There may also be a place for stratified medicine in the dosing of aminophylline, particularly during the infusion, to guide rate. Theophylline is predominantly metabolized by cytochrome P450 (CYP)-1A2 [22], which may have polymorphisms that affect clinical outcomes. The effects of the CYP1A2 polymorphisms on theophylline metabolism are poorly understood. Studies investigating this relationship are inconsistent, with some studies demonstrating an effect of the *1F/*1F polymorphism on expression and higher inducibility of CYP1A2 [23, 24]. Including pharmacogenomic analysis with the collection of the PK data would therefore help answer this and other questions and, with the advent of bedside genetic testing for specific polymorphisms, a path to implementation can be envisioned.

Even if an optimal dose of intravenous aminophylline is established, we are still unclear on which of the three intravenous treatments (aminophylline, salbutamol, and magnesium sulphate) for acute severe asthma in children is optimal. There is a case for an RCT of the three intravenous treatments. One such study has already been undertaken, although there are concerns of excessive heterogeneity in the study group. The sample size was small (n = 100), and the age range of the participants includes very young children, down to the age of 1 year, lower than UK pediatricians would reliably diagnose with asthma. In addition, the choice of β2 agonist (terbutaline) and the doses of magnesium and terbutaline used are not consistent with current UK practice [25].

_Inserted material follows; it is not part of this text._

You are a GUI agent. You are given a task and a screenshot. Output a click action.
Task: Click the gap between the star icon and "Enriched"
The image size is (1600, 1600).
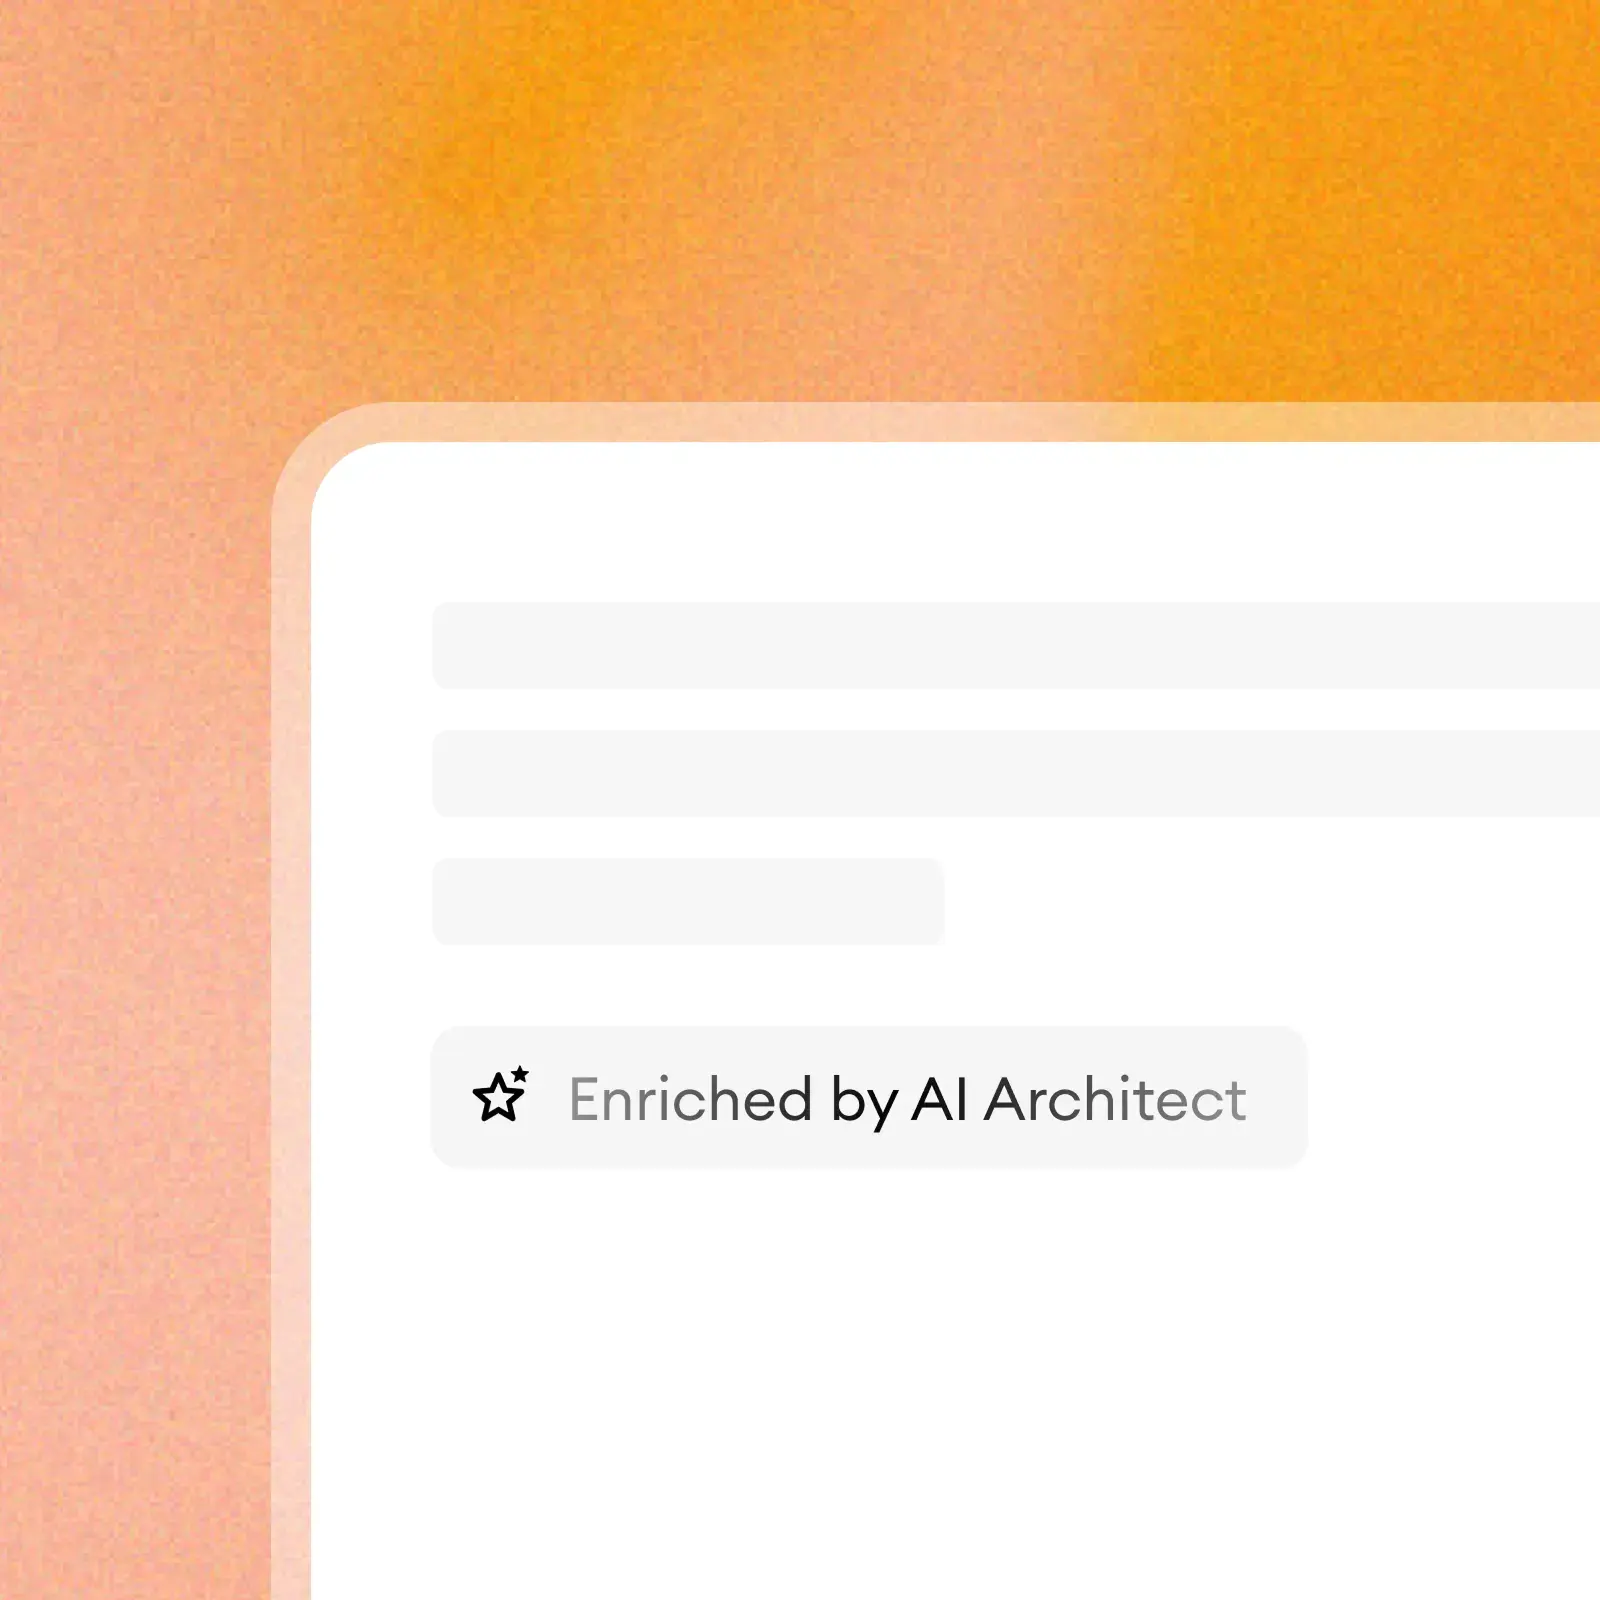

The lack of evidence for aminophylline, as well as for the intravenous salbutamol dose and expected effect sizes for all three intravenous treatment options means a definitive RCT in the UK is some way from reality [3, 26, 27]. There is some progress, such as a recent PK study of salbutamol in pediatric intensive care unit (PICU) patients [28], but too many gaps in the evidence remain. Even if the evidence supporting the dose of aminophylline, salbutamol, and magnesium sulphate were sufficient, this RCT would be a complex and expensive study, possibly prohibitively so, requiring multiple sites recruiting children in extremis, likely using a deferred consent model. Sites around the country will have their own standard of care and local guidelines that specify the order in which the intravenous treatments are given and therefore may not be in equipoise. Would cluster randomization of centers be an acceptable way forward? How does the current variation in admissions for acute presentation affect the choice of sites and drugs used? What about clinicians who are not in equipoise? Clearly, expert clinical trial design and statistical input would be required to tackle these confounders.

It is possible to view this as too complicated or too far from current implementation to consider, but for the children and young people affected, it is a question of vital importance. While any grand RCT remains out of reach, other initiatives are being picked up to help answer the important questions about intravenous aminophylline. We remain hopeful that, as each question is answered, the goal of evidence-based intravenous treatments for acute severe asthma moves closer.

4 Conclusion

The management of acute severe asthma includes intravenous aminophylline, but—in common with the other intravenous treatments available—evidence supporting the current dosing regimen is sparse. Prospective studies collecting pre-determined core outcomes, validated severity scores, PK parameters, adverse effects, and genomic data are needed to optimize the treatment of children with acute severe asthma using intravenous aminophylline.